TASK: Every single entry must be reproduced precisely.

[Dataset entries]
****

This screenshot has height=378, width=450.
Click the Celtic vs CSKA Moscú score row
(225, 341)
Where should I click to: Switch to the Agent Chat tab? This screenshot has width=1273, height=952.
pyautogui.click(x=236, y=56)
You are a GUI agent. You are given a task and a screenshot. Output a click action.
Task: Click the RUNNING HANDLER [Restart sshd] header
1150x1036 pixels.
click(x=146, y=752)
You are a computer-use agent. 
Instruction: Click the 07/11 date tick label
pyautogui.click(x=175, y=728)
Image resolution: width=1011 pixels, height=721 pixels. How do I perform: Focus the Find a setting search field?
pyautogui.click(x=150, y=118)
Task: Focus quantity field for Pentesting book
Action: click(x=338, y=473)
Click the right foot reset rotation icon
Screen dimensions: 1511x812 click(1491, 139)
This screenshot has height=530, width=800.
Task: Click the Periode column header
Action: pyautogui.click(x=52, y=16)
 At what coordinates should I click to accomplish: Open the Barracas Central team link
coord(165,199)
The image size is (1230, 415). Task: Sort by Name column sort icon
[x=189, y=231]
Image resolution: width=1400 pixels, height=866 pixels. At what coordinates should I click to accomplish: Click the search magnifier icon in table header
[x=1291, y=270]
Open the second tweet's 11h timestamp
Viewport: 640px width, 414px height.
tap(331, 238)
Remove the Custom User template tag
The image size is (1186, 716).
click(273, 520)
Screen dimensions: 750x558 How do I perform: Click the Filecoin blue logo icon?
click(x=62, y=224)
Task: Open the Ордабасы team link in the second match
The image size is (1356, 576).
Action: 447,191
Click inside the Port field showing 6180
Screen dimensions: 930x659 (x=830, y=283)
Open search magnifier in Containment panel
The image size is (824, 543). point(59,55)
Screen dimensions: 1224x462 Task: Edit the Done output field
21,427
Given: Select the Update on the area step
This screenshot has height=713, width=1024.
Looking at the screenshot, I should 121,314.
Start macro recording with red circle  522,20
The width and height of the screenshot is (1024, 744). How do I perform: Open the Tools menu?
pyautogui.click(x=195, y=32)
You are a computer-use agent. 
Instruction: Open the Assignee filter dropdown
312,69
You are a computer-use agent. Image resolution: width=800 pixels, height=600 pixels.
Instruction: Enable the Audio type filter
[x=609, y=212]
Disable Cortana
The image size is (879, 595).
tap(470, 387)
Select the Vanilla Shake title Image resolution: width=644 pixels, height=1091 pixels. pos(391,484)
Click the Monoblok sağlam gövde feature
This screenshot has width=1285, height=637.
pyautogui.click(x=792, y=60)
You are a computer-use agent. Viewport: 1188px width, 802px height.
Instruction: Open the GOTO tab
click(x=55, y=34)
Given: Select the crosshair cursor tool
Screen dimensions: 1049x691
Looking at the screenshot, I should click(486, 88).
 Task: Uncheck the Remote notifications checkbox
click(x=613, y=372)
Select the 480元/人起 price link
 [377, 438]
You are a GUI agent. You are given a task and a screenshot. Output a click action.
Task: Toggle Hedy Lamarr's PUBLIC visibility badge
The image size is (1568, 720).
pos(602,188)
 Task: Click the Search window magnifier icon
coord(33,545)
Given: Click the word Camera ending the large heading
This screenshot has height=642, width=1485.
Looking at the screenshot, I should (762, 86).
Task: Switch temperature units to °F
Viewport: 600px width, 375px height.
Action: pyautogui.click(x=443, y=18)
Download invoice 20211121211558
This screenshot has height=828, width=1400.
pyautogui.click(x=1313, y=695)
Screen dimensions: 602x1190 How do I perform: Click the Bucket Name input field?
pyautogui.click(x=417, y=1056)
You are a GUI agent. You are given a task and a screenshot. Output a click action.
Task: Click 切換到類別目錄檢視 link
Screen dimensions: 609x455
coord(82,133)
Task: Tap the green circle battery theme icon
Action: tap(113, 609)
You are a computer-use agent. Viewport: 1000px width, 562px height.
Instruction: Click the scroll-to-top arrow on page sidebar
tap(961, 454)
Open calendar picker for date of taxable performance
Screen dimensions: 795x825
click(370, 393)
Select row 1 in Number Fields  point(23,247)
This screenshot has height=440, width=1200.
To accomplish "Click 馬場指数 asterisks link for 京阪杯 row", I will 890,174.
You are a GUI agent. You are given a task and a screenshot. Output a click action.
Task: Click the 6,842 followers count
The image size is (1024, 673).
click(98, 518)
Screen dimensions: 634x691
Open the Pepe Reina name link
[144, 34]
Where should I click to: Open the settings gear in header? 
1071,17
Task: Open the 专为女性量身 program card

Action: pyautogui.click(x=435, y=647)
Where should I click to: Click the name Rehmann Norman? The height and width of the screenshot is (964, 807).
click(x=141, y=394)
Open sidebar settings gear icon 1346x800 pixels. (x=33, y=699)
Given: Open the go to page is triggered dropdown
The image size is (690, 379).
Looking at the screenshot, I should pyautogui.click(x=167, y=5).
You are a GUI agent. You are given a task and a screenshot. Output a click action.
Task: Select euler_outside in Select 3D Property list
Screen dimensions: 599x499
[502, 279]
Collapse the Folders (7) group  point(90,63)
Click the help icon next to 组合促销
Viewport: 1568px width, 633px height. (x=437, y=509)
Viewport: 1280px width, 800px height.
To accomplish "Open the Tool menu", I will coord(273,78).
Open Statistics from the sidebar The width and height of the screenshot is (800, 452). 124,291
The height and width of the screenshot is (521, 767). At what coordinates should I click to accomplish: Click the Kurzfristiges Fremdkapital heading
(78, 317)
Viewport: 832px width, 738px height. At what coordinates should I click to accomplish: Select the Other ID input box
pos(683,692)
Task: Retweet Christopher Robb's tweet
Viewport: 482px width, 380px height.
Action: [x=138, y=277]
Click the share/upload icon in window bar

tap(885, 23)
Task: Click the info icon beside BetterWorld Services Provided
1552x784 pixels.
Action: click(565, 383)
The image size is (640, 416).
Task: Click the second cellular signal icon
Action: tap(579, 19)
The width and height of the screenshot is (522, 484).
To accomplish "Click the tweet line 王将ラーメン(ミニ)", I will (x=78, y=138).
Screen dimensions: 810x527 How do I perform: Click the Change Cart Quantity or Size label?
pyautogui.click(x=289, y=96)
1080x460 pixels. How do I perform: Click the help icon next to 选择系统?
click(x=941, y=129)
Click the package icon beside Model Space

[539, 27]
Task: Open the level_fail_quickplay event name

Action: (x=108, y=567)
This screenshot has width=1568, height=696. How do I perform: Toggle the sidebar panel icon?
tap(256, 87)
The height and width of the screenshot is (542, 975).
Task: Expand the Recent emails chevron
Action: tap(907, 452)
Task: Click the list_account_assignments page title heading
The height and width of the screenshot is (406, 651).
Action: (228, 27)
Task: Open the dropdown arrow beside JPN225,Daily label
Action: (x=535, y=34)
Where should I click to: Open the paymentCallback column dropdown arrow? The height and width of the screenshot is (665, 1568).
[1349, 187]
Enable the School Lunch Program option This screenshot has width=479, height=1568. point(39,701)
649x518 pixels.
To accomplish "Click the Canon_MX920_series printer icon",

****

OUTPUT:
This screenshot has height=378, width=450.
Click the Celtic vs CSKA Moscú score row
(225, 341)
Where should I click to: Switch to the Agent Chat tab? This screenshot has width=1273, height=952.
pyautogui.click(x=236, y=56)
You are a GUI agent. You are given a task and a screenshot. Output a click action.
Task: Click the RUNNING HANDLER [Restart sshd] header
1150x1036 pixels.
click(x=146, y=752)
You are a computer-use agent. 
Instruction: Click the 07/11 date tick label
pyautogui.click(x=175, y=728)
Image resolution: width=1011 pixels, height=721 pixels. How do I perform: Focus the Find a setting search field?
pyautogui.click(x=150, y=118)
Task: Focus quantity field for Pentesting book
Action: click(x=338, y=473)
Click the right foot reset rotation icon
Screen dimensions: 1511x812 click(1491, 139)
This screenshot has height=530, width=800.
Task: Click the Periode column header
Action: pyautogui.click(x=52, y=16)
 At what coordinates should I click to accomplish: Open the Barracas Central team link
coord(165,199)
The image size is (1230, 415). Task: Sort by Name column sort icon
[x=189, y=231]
Image resolution: width=1400 pixels, height=866 pixels. At what coordinates should I click to accomplish: Click the search magnifier icon in table header
[x=1291, y=270]
Open the second tweet's 11h timestamp
Viewport: 640px width, 414px height.
tap(331, 238)
Remove the Custom User template tag
The image size is (1186, 716).
click(273, 520)
Screen dimensions: 750x558 How do I perform: Click the Filecoin blue logo icon?
click(x=62, y=224)
Task: Open the Ордабасы team link in the second match
The image size is (1356, 576).
Action: 447,191
Click inside the Port field showing 6180
Screen dimensions: 930x659 (x=830, y=283)
Open search magnifier in Containment panel
The image size is (824, 543). point(59,55)
Screen dimensions: 1224x462 Task: Edit the Done output field
21,427
Given: Select the Update on the area step
This screenshot has height=713, width=1024.
Looking at the screenshot, I should 121,314.
Start macro recording with red circle  522,20
The width and height of the screenshot is (1024, 744). How do I perform: Open the Tools menu?
pyautogui.click(x=195, y=32)
You are a computer-use agent. 
Instruction: Open the Assignee filter dropdown
312,69
You are a computer-use agent. Image resolution: width=800 pixels, height=600 pixels.
Instruction: Enable the Audio type filter
[x=609, y=212]
Disable Cortana
The image size is (879, 595).
tap(470, 387)
Select the Vanilla Shake title Image resolution: width=644 pixels, height=1091 pixels. pos(391,484)
Click the Monoblok sağlam gövde feature
This screenshot has width=1285, height=637.
pyautogui.click(x=792, y=60)
You are a computer-use agent. Viewport: 1188px width, 802px height.
Instruction: Open the GOTO tab
click(x=55, y=34)
Given: Select the crosshair cursor tool
Screen dimensions: 1049x691
Looking at the screenshot, I should click(486, 88).
 Task: Uncheck the Remote notifications checkbox
click(x=613, y=372)
Select the 480元/人起 price link
 [377, 438]
You are a GUI agent. You are given a task and a screenshot. Output a click action.
Task: Toggle Hedy Lamarr's PUBLIC visibility badge
The image size is (1568, 720).
pos(602,188)
 Task: Click the Search window magnifier icon
coord(33,545)
Given: Click the word Camera ending the large heading
This screenshot has height=642, width=1485.
Looking at the screenshot, I should (762, 86).
Task: Switch temperature units to °F
Viewport: 600px width, 375px height.
Action: pyautogui.click(x=443, y=18)
Download invoice 20211121211558
This screenshot has height=828, width=1400.
pyautogui.click(x=1313, y=695)
Screen dimensions: 602x1190 How do I perform: Click the Bucket Name input field?
pyautogui.click(x=417, y=1056)
You are a GUI agent. You are given a task and a screenshot. Output a click action.
Task: Click 切換到類別目錄檢視 link
Screen dimensions: 609x455
coord(82,133)
Task: Tap the green circle battery theme icon
Action: tap(113, 609)
You are a computer-use agent. Viewport: 1000px width, 562px height.
Instruction: Click the scroll-to-top arrow on page sidebar
tap(961, 454)
Open calendar picker for date of taxable performance
Screen dimensions: 795x825
click(370, 393)
Select row 1 in Number Fields  point(23,247)
This screenshot has height=440, width=1200.
To accomplish "Click 馬場指数 asterisks link for 京阪杯 row", I will 890,174.
You are a GUI agent. You are given a task and a screenshot. Output a click action.
Task: Click the 6,842 followers count
The image size is (1024, 673).
click(98, 518)
Screen dimensions: 634x691
Open the Pepe Reina name link
[144, 34]
Where should I click to: Open the settings gear in header? 
1071,17
Task: Open the 专为女性量身 program card

Action: pyautogui.click(x=435, y=647)
Where should I click to: Click the name Rehmann Norman? The height and width of the screenshot is (964, 807).
click(x=141, y=394)
Open sidebar settings gear icon 1346x800 pixels. (x=33, y=699)
Given: Open the go to page is triggered dropdown
The image size is (690, 379).
Looking at the screenshot, I should pyautogui.click(x=167, y=5).
You are a GUI agent. You are given a task and a screenshot. Output a click action.
Task: Select euler_outside in Select 3D Property list
Screen dimensions: 599x499
[502, 279]
Collapse the Folders (7) group  point(90,63)
Click the help icon next to 组合促销
Viewport: 1568px width, 633px height. (x=437, y=509)
Viewport: 1280px width, 800px height.
To accomplish "Open the Tool menu", I will coord(273,78).
Open Statistics from the sidebar The width and height of the screenshot is (800, 452). 124,291
The height and width of the screenshot is (521, 767). At what coordinates should I click to accomplish: Click the Kurzfristiges Fremdkapital heading
(78, 317)
Viewport: 832px width, 738px height. At what coordinates should I click to accomplish: Select the Other ID input box
pos(683,692)
Task: Retweet Christopher Robb's tweet
Viewport: 482px width, 380px height.
Action: [x=138, y=277]
Click the share/upload icon in window bar

tap(885, 23)
Task: Click the info icon beside BetterWorld Services Provided
1552x784 pixels.
Action: click(565, 383)
The image size is (640, 416).
Task: Click the second cellular signal icon
Action: tap(579, 19)
The width and height of the screenshot is (522, 484).
To accomplish "Click the tweet line 王将ラーメン(ミニ)", I will (x=78, y=138).
Screen dimensions: 810x527 How do I perform: Click the Change Cart Quantity or Size label?
pyautogui.click(x=289, y=96)
1080x460 pixels. How do I perform: Click the help icon next to 选择系统?
click(x=941, y=129)
Click the package icon beside Model Space

[539, 27]
Task: Open the level_fail_quickplay event name

Action: (x=108, y=567)
This screenshot has width=1568, height=696. How do I perform: Toggle the sidebar panel icon?
tap(256, 87)
The height and width of the screenshot is (542, 975).
Task: Expand the Recent emails chevron
Action: tap(907, 452)
Task: Click the list_account_assignments page title heading
The height and width of the screenshot is (406, 651).
Action: (228, 27)
Task: Open the dropdown arrow beside JPN225,Daily label
Action: (x=535, y=34)
Where should I click to: Open the paymentCallback column dropdown arrow? The height and width of the screenshot is (665, 1568).
[1349, 187]
Enable the School Lunch Program option This screenshot has width=479, height=1568. point(39,701)
649x518 pixels.
To accomplish "Click the Canon_MX920_series printer icon",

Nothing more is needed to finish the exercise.